I'm in an internet cafe (mostly internet – not much cafe), as hotspots don't seem to have yet arrived this far east.   Second floor of a building on the south side of Rynek Glowny (central square).  It's wild to think that the cafe across the way is where Lenin hung out for years, before WWI.  Krakow was unscathed by the Nazis and the Red Army, and therefore has beautiful old buildings and narrow medieval streets and squares.  Well, I should say, unscathed architecturally – it's people were brutalized in large numbers, with Auschwitz just down the road.  The city's huge Jewish population was completely removed.  I didn't realize until coming here that this was the setting for Spielberg's "Schindler's List," which was largely filmed locally.  So now the Poles struggle with the ethics of holocaust-tourism. 

Caveat: Beursplein

Dateline:  Amsterdam

I'm sitting in a cafe on Beursplein, in the Beurs van Berlage (whatever that is) in downtown Amsterdam.  I just had a very tasty soup.  I came here looking for WiFi, didn't find t-mobile but figured out KPN (dutch phone company) and for a coupla euros, I'm hooked up once again.   This is nicer than the lobby of the Ramada, where I went yesterday.

I set out this morning to go to the Rijksmuseum, but it was raining hard, and so I bought a transport pass and took a trolley (sort of indirectly).  I got to the museum and decided I wasn't in the mood (plus there was a sign announcing that a portion of it was closed), so I got back on a trolley at random and visited some grim Dutch suburb (something southwest of here, I think). 

I don't make a very good tourist, I guess – I'm just as happy riding public transport at random as I am visiting museums or landmarks.

I meet with Eurobob tomorrow in Utrecht.  Meanwhile, mostly I'm killing time.  I wrote up a a rather pessimistic review of reporting capabilities at Paradise Corp for Ravi and Tom, RE the bid for business from that large retail chain.   In retrospect, I'm wondering if it's what they wanted… but if they want me to write up the solution (as opposed to a condemnation of current abilities) that's much more in depth, isn't it? 

As in, you'll have to build such and such aggregate, using such and such process, and tie in data from here, there, and everywhere.  Seems like a request to design reportomatic 2.0.  I'm all for that, but it ain't gonna be cheap, is it?

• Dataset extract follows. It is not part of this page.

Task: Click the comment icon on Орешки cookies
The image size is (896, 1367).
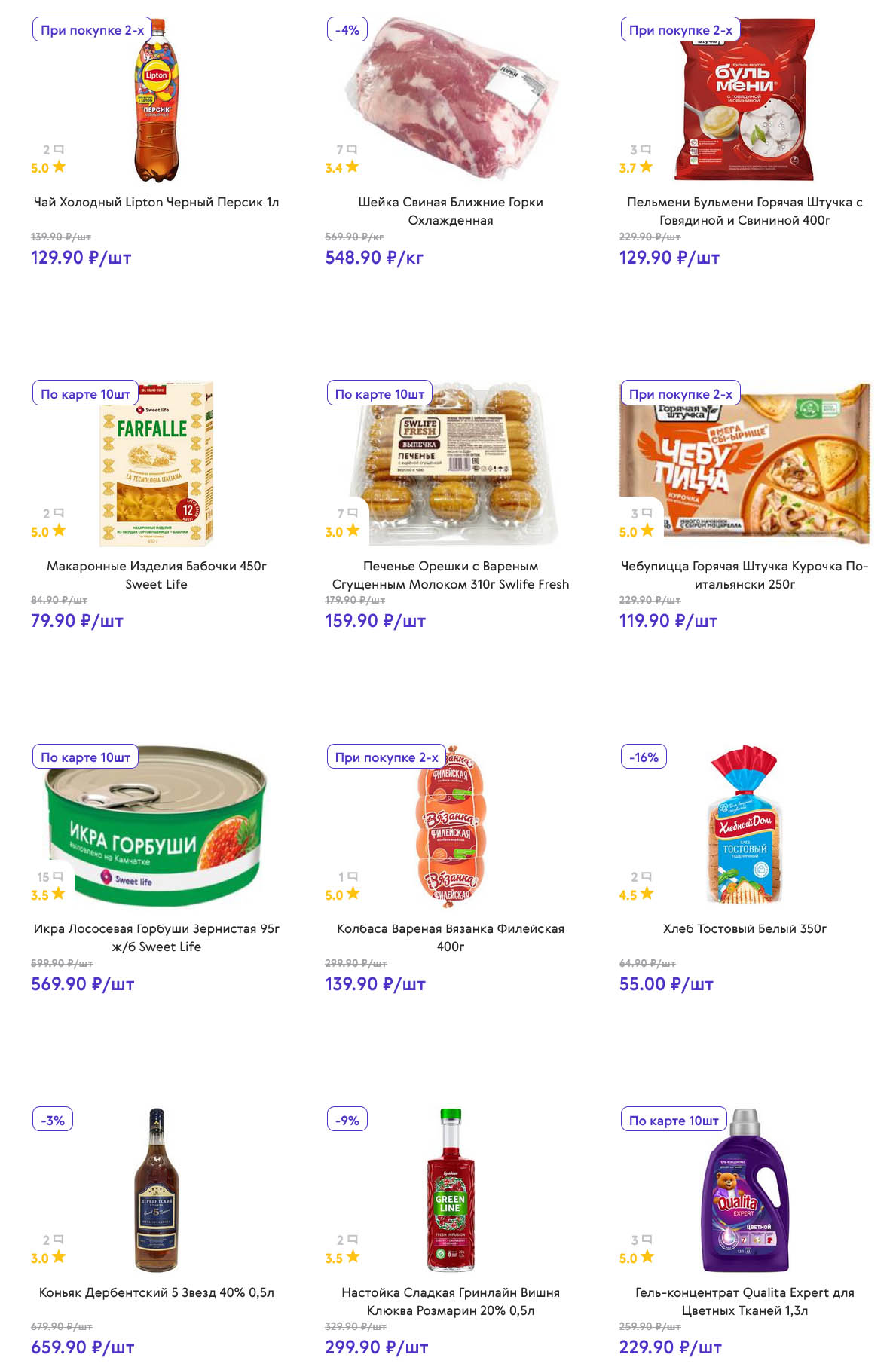Action: click(x=353, y=513)
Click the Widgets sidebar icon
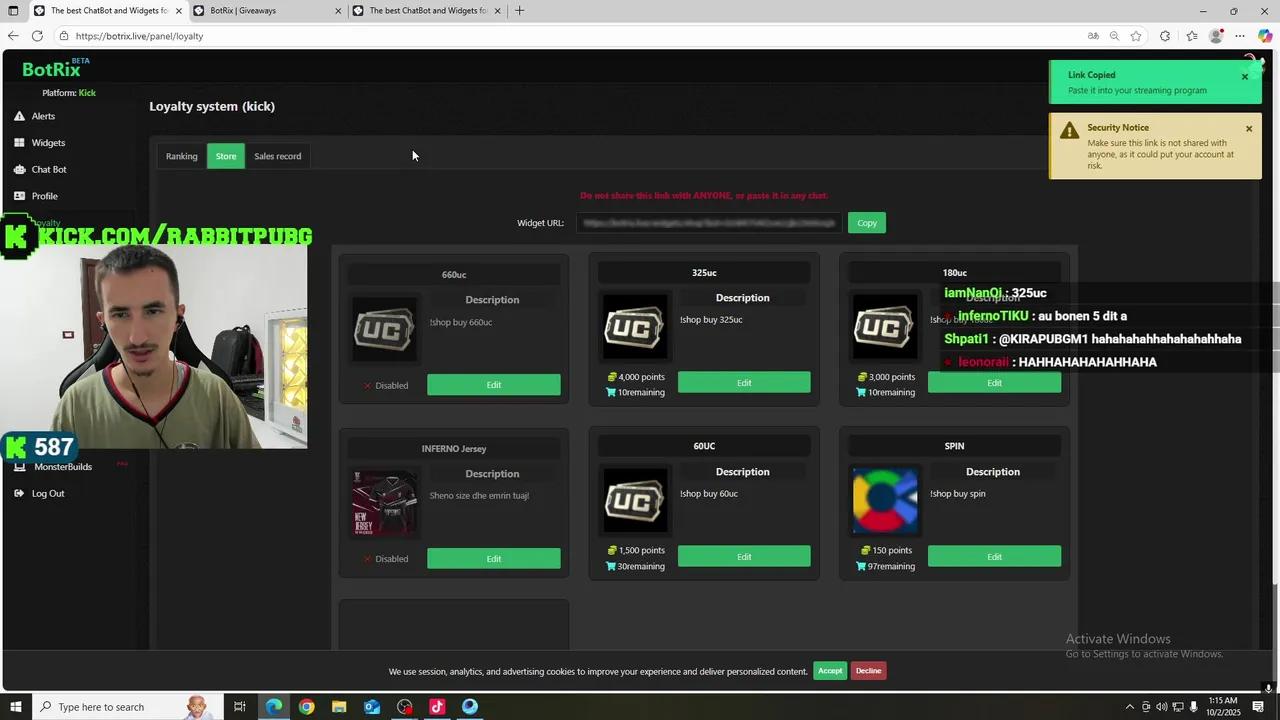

Meanwhile, I'm reading Persiles.  So you've got this guy, Periandro (later revealed to be Persiles), dressed in drag (and looking very gorgeous, apparently), looking for his sister, Auristella (i.e. Sigismunda – and one is inclined to impute something incestuous, there).  But she is dressed as a man, and is about to be sacrificed because the barbarians want the blood from his (her) heart to test a prophecy of a future king.  But one of the barbarians gets the hots for Periandro (who he thinks is a woman) while Auristella reveals she is a woman (to avoid being murdered) and the barbarians break out into an orgy of violence and soon the whole island is in flames.  Really.

And that's just the first few chapters.

So far, Nederland reminds me of a kind of old-world New Jersey, but they talk funnier.  I don't mean that as an insult, either.  I think Dutch is a very cool language…  kind of what I expect English would sound like if I didn't understand it.  It's got similar phonetic inventory, and very similar cadences to English.  Kind of like how they talk in Jersey, right?